**Job**
Reproduce each of the records below line for line, keeping every character unchanged.

---*---

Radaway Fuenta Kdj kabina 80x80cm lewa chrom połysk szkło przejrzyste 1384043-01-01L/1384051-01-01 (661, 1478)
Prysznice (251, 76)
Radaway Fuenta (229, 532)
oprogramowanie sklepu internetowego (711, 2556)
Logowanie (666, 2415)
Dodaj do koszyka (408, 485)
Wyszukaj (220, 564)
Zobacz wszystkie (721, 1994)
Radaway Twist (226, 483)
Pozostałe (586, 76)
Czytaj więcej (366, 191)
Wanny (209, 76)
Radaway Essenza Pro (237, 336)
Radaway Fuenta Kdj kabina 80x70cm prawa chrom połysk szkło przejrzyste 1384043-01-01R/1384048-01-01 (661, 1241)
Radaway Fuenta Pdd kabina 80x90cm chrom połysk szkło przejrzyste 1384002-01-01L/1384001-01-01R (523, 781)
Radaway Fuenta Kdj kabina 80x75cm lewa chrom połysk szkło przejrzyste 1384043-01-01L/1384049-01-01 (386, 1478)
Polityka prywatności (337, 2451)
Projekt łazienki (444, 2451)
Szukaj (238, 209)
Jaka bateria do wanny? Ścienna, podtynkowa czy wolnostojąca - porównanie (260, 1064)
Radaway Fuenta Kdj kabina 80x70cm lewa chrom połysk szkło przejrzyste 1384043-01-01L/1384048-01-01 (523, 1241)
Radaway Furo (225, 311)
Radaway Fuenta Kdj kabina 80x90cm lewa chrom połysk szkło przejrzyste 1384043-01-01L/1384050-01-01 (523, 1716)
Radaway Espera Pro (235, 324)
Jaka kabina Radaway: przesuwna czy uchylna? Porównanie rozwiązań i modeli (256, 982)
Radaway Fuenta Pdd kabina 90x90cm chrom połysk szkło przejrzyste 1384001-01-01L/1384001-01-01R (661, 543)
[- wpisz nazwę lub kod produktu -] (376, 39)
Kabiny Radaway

---*---

**Solution to this task**
Radaway Fuenta Kdj kabina 80x80cm lewa chrom połysk szkło przejrzyste 1384043-01-01L/1384051-01-01 (661, 1478)
Prysznice (251, 76)
Radaway Fuenta (229, 532)
oprogramowanie sklepu internetowego (711, 2556)
Logowanie (666, 2415)
Dodaj do koszyka (408, 485)
Wyszukaj (220, 564)
Zobacz wszystkie (721, 1994)
Radaway Twist (226, 483)
Pozostałe (586, 76)
Czytaj więcej (366, 191)
Wanny (209, 76)
Radaway Essenza Pro (237, 336)
Radaway Fuenta Kdj kabina 80x70cm prawa chrom połysk szkło przejrzyste 1384043-01-01R/1384048-01-01 (661, 1241)
Radaway Fuenta Pdd kabina 80x90cm chrom połysk szkło przejrzyste 1384002-01-01L/1384001-01-01R (523, 781)
Radaway Fuenta Kdj kabina 80x75cm lewa chrom połysk szkło przejrzyste 1384043-01-01L/1384049-01-01 (386, 1478)
Polityka prywatności (337, 2451)
Projekt łazienki (444, 2451)
Szukaj (238, 209)
Jaka bateria do wanny? Ścienna, podtynkowa czy wolnostojąca - porównanie (260, 1064)
Radaway Fuenta Kdj kabina 80x70cm lewa chrom połysk szkło przejrzyste 1384043-01-01L/1384048-01-01 (523, 1241)
Radaway Furo (225, 311)
Radaway Fuenta Kdj kabina 80x90cm lewa chrom połysk szkło przejrzyste 1384043-01-01L/1384050-01-01 (523, 1716)
Radaway Espera Pro (235, 324)
Jaka kabina Radaway: przesuwna czy uchylna? Porównanie rozwiązań i modeli (256, 982)
Radaway Fuenta Pdd kabina 90x90cm chrom połysk szkło przejrzyste 1384001-01-01L/1384001-01-01R (661, 543)
[- wpisz nazwę lub kod produktu -] (376, 39)
Kabiny Radaway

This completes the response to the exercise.